Fearing bloodshed, the BNP has instead turned to Facebook to canvass support from Bangladesh's 100 million voters ahead of Sunday's election.
An online plea by BNP secretary general Fakhrul Islam Alamgir to the nation's younger voters went viral in recent days.
The three-minute video was released on Friday night and was shared tens of thousands of times over the weekend.
The Awami League wants to "create an environment of fear so that you lose interest in voting on the morning of December 30," he says in the post. "You can prevent vote robbery. Democracy must be saved."
A recording of a poem recited by young voters urging them to condemn a violent government crackdown on student protests earlier this year also spread like wildfire online.
Pro-Awami League groups have responded by flooding Facebook with videos of Bangladeshi celebrities, each lauding the country's solid economic growth since Hasina's second stint in office began in 2009.
State-run media and many private television stations do not run opposition adverts for fear of government reprisals, said BNP spokesman Sayrul Kabir Khan.
While Awami League campaign ads are ubiquitous on television, "the only medium where we can post our video is Facebook," Khan said.

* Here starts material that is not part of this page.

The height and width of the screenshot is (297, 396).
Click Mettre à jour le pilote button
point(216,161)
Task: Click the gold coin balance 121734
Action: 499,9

Authorities last week blocked the BNP website, claiming it contained "indecent" and "obscene" material - a move that prompted outrage and accusations of censorship from the opposition. The party's Facebook page was also down for several days.
At the same time the government has run its own online influence campaign in a bid to shore up votes ahead of the Sunday poll.
Facebook last week said it had suspended nine pages and six accounts linked to "individuals associated with the Bangladesh government" which posted anti-opposition content while masquerading as independent news sources.
Civil society and rights groups have accused the government of silencing dissent and the press with an onerous digital-security law.
Motiur Rahman Chowdhury, editor of the Bangladeshi tabloid Manabzamin, said Facebook was the last refuge for voices critical of the Awami League's increasing slide towards authoritarianism.
"The opposition is too afraid to campaign freely. The media has been cornered as well. This is the reality," he said.